■ **Task objective**
Go through the entries below and print, exactly, the lines starting at the one with "Полная версия сайта (17, 2537)" and ending at the one with "MakeWebEasy.com (414, 1658)", keeping both ends and no others.
-*-*-
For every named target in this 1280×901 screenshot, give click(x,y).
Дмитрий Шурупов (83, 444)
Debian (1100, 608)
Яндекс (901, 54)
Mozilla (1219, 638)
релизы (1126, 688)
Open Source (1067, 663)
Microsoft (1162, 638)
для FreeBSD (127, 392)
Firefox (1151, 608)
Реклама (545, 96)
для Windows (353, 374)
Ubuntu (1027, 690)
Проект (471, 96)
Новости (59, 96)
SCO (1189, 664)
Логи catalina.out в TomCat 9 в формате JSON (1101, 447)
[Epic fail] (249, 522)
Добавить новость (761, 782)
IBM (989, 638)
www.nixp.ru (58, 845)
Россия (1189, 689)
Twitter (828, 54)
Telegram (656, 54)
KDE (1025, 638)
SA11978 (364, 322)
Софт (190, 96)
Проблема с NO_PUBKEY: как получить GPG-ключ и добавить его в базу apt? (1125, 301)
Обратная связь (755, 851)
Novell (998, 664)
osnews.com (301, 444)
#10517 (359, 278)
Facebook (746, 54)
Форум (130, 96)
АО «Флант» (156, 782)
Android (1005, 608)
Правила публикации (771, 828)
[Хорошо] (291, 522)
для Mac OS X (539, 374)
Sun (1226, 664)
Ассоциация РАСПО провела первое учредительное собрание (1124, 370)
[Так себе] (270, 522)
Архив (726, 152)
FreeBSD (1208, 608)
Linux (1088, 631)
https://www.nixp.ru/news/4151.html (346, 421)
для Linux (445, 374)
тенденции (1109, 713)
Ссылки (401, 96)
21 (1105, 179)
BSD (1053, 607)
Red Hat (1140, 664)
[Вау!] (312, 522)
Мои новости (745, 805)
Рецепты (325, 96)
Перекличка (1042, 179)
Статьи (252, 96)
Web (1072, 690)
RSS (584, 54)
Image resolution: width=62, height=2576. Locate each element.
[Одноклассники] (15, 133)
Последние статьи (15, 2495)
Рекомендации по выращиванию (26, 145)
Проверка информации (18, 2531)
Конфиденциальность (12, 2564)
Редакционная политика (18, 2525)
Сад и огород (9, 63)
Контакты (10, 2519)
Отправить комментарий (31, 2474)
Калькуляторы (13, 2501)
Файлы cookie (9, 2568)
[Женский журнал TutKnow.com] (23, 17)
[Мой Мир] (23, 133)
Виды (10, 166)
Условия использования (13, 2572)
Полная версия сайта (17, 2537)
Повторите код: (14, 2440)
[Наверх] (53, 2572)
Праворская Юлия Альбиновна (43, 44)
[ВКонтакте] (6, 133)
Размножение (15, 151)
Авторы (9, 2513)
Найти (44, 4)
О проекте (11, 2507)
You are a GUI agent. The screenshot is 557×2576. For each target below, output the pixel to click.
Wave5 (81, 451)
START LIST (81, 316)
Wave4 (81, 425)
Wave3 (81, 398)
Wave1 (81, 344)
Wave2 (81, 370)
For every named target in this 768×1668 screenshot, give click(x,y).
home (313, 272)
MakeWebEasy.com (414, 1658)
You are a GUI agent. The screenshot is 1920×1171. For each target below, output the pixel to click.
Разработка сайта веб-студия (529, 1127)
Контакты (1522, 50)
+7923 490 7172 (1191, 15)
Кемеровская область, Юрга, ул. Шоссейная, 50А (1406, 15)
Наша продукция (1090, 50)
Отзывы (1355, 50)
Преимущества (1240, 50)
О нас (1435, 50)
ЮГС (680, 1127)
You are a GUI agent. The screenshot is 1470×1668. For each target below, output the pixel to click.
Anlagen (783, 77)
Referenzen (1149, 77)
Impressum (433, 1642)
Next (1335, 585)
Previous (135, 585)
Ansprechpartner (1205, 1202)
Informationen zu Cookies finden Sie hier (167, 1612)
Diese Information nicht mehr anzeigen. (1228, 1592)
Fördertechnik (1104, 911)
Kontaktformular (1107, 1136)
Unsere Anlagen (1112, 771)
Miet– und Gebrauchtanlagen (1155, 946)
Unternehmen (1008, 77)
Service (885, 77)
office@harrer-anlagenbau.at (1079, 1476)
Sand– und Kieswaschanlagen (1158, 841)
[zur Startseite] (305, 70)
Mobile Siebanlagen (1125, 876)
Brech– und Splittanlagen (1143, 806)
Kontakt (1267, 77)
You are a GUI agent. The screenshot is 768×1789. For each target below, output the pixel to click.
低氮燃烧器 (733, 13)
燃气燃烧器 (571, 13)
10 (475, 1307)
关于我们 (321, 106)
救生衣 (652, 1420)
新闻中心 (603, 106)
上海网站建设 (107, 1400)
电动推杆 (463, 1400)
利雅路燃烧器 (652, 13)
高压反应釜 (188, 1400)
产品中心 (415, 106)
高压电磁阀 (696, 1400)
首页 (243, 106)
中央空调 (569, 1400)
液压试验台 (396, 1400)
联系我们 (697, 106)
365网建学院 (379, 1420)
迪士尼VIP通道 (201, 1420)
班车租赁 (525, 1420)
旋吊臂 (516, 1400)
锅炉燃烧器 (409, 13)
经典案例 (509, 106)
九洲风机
-*-*-
■ **Written answer**
Полная версия сайта (17, 2537)
Повторите код: (14, 2440)
[Наверх] (53, 2572)
Праворская Юлия Альбиновна (43, 44)
[ВКонтакте] (6, 133)
Размножение (15, 151)
Авторы (9, 2513)
Найти (44, 4)
О проекте (11, 2507)
You are a GUI agent. The screenshot is 557×2576. For each target below, output the pixel to click.
Wave5 (81, 451)
START LIST (81, 316)
Wave4 (81, 425)
Wave3 (81, 398)
Wave1 (81, 344)
Wave2 (81, 370)
For every named target in this 768×1668 screenshot, give click(x,y).
home (313, 272)
MakeWebEasy.com (414, 1658)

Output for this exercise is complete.